But unless you’re a sad voyeur, as much in need of psychiatric help as that horse-lover and horse-mutilator, Radcliffe’s Alan Strang, you’ll be more interested in two questions. Is the boy wizard enough of a wizard boy to merit a place onstage beside Richard Griffiths? And how does Peter Shaffer’s play stand up 34 years after its premiere?
The first answer is that Radcliffe proves an assured actor and makes a perfectly able equimaniac. He can do aggression and pain, and, oddly, is lacking only in the sense of magic and wonder the part demands. The second is that, though gripping and theatrically skilful, Equus is at root dated, pretentious and even a bit pernicious, much like the 1960s guru who clearly influenced Shaffer.
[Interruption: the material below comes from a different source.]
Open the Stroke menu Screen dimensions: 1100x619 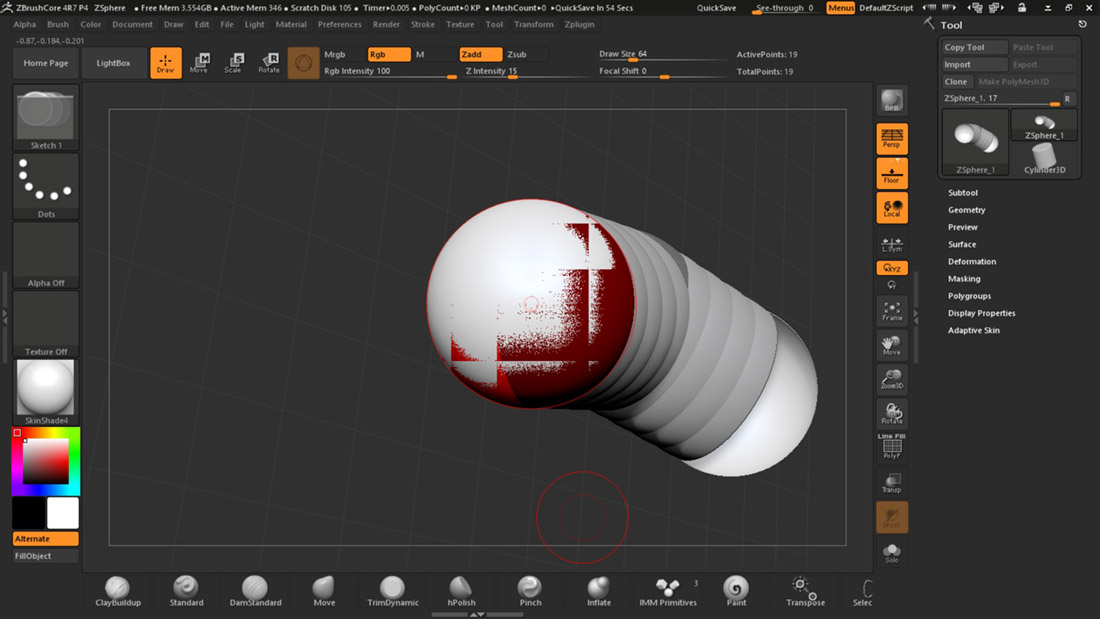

Is the “normality” that the late R.D. Laing hated really so inferior to the obsessive “passion” of a troubled boy sent to a mental hospital after blinding the six horses he worshipped?
The play is a detective story, but with a shrink as Poirot or Morse. Why did a harmless-seeming boy commit an atrocity that many English people would rate as barely better than serial murder? What did Alan finally see behind those big, glaring eyes? A magnificent but reproachful Pegasus accoutred with a bridle instead of wings; sexual challenge as embodied by the girl who tries unsuccessfully to seduce him; an authoritarian father; or the suffering Christ as worshipped by his ultra-devout mum? All, probably; but the clues clunkily dropped throughout the play suggest mainly the last two.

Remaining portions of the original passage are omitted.